I am content to resolve this appeal on the basis adopted by counsel for the respondent. On that
basis, the only question which we have to decide is whether the learned trial judge ought to have found
that the appellant and the defendant were co-owners of the car. For the reasons given by the Chief
Justice, we should conclude that they were.
That is enough to dispose of the appeal. However in case the foregoing approach be too
narrow, I would also express my general agreement with the reasons for judgment of the Chief Justice.
My only reservation is the question of the construction of reg. 17. In my view, that issue should be left
for another day.
I would add that even were I of the view that reg. 13(2)(b) should be construed in accordance
with the respondent's submission, I would not dismiss this appeal. Although the respondent pleaded
in its counterclaim that the appellant "knew or ought to have known" that the defendant's capacity was
impaired by intoxicating liquor[1], it informed the appellant that it would not rely upon the words "or ought
to have known" by a letter sent well before the trial date[2]. The case was conducted on this basis. In
[2]
the absence of any application by the respondent to enlarge the ambit of its defence, it would in my
judgment be unjust to allow it to succeed without proof of actual knowledge of intoxication on the part
of the appellant. There was no such proof.
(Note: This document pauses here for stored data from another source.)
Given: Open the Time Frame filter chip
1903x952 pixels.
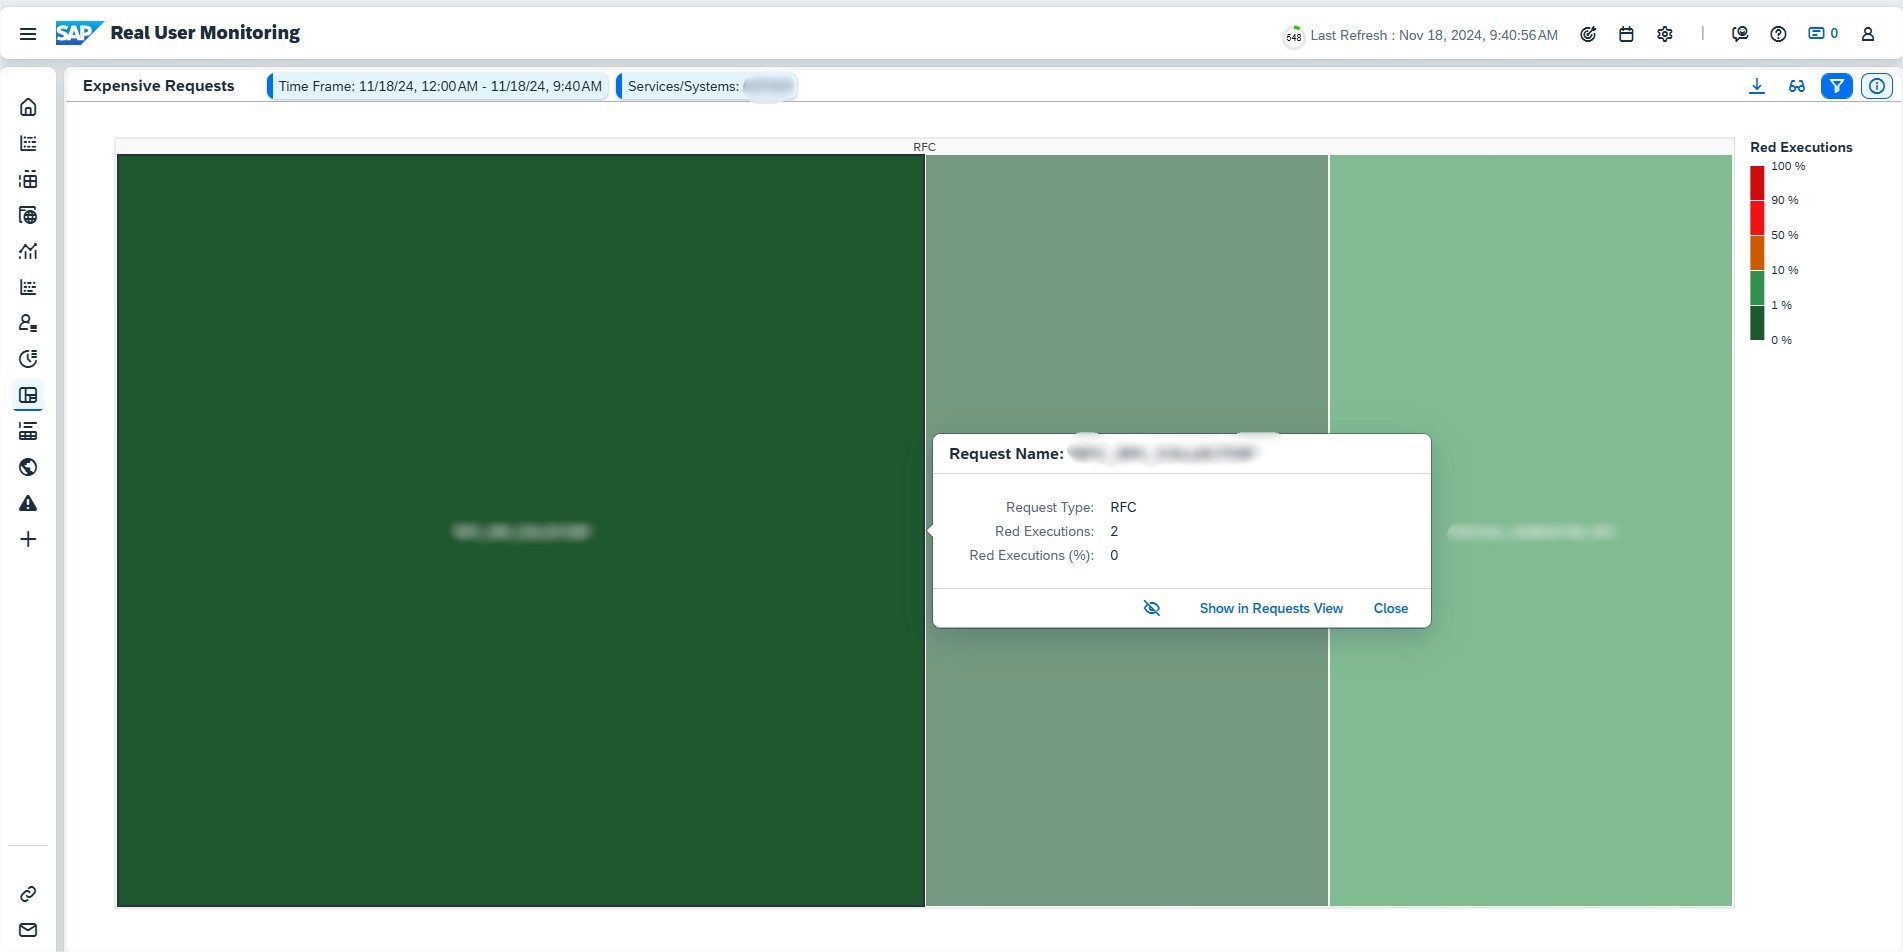Looking at the screenshot, I should 440,86.
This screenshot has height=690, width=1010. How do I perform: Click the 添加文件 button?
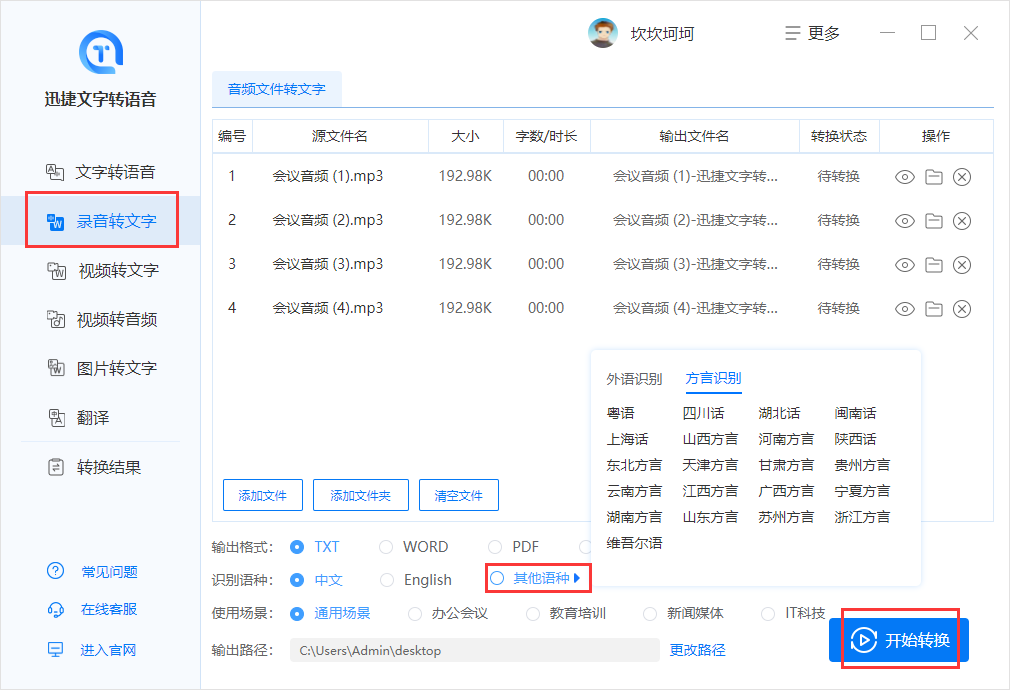click(262, 495)
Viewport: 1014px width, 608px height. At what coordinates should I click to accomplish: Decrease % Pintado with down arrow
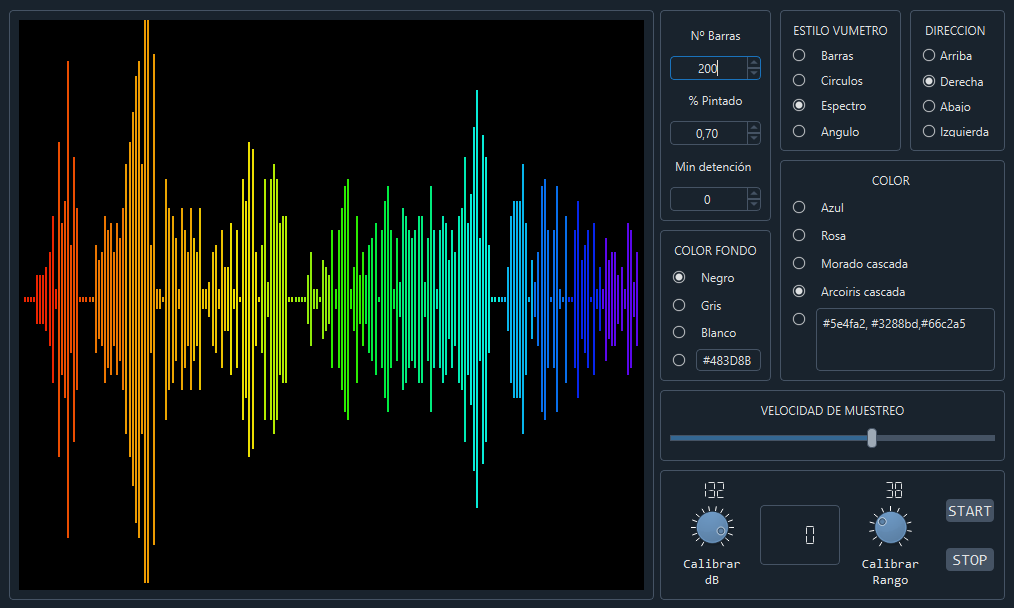click(x=754, y=138)
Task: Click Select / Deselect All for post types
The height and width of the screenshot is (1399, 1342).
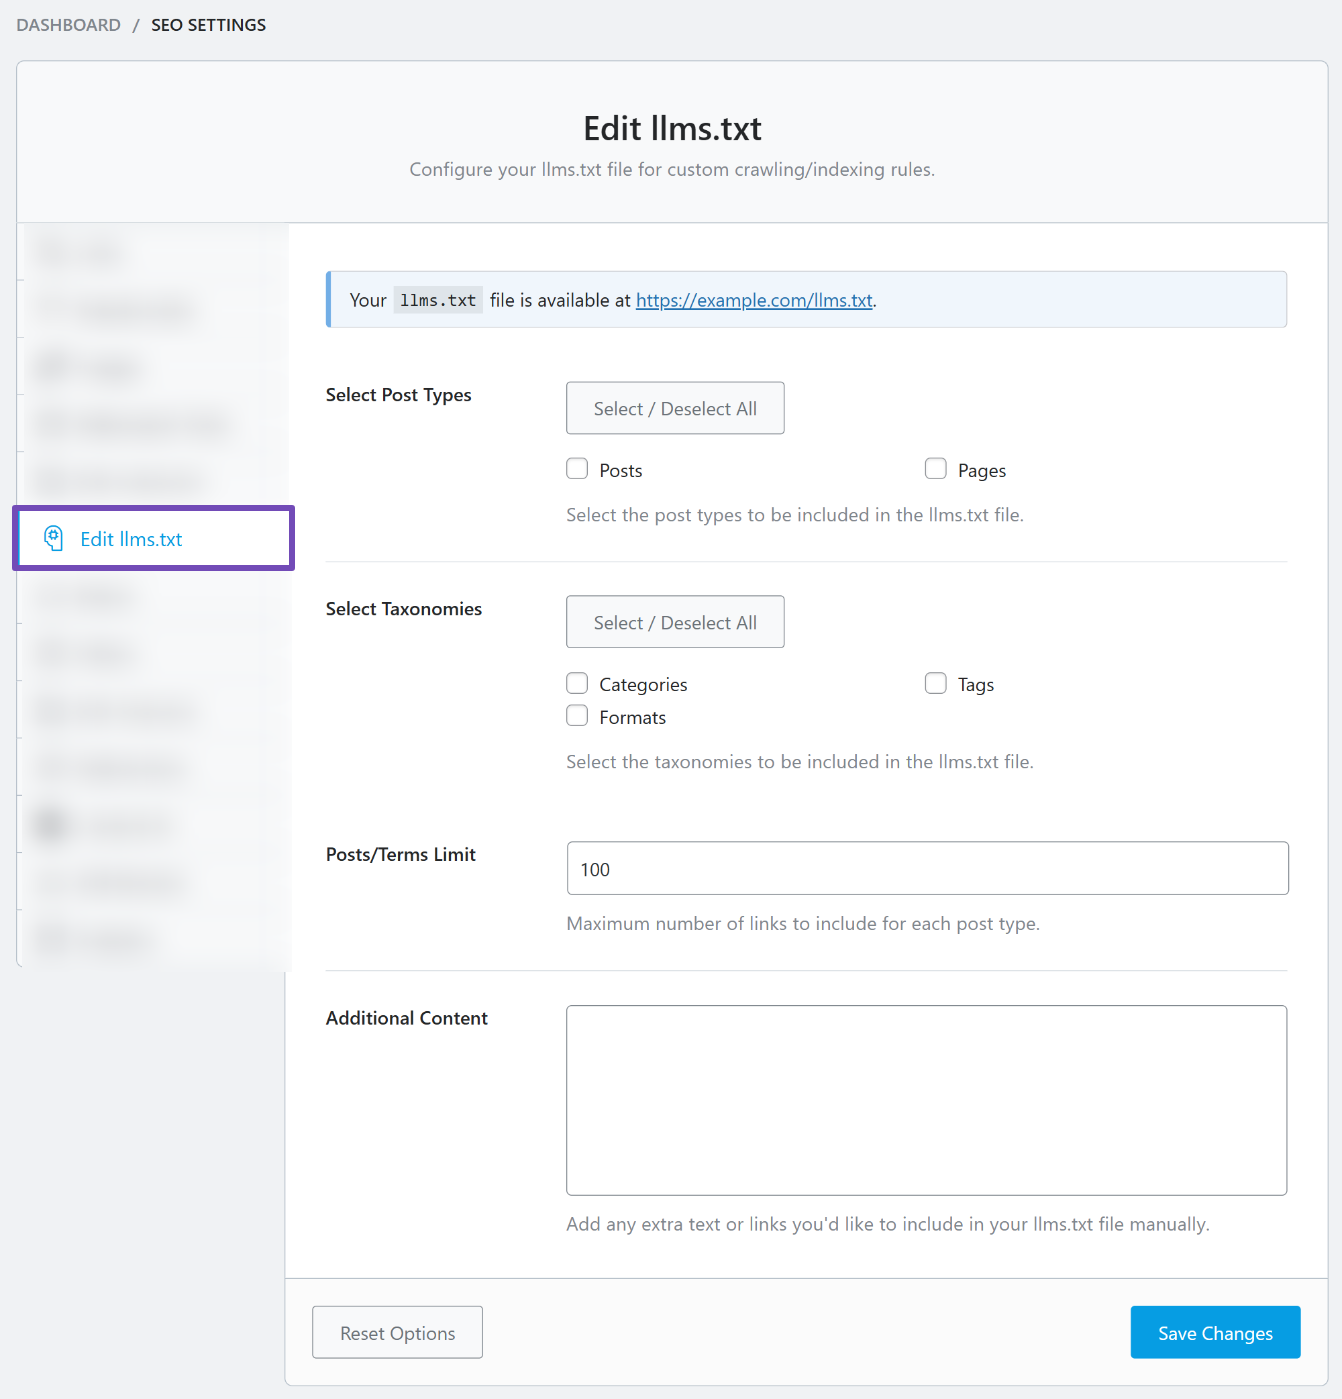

I would allow the applications to amend the notice of appeal and the plaint. I would allow the
appeal with costs. I would order that the first declaration made by the District Court be set aside; that
the order for costs made against the plaintiff in favour of the defendant by election be set aside and in
lieu thereof that the defendant by election pay the plaintiff's costs of and incidental to the counterclaim
to be taxed; and that the stay of execution of the plaintiff's judgment be lifted.
See paragraphs 9 and 5(a) of the defence and counterclaim.
Although this fact does not appear in the record, we were so informed by counsel for the appellant, without contradiction by counsel for the respondent either orally or in the further written submission.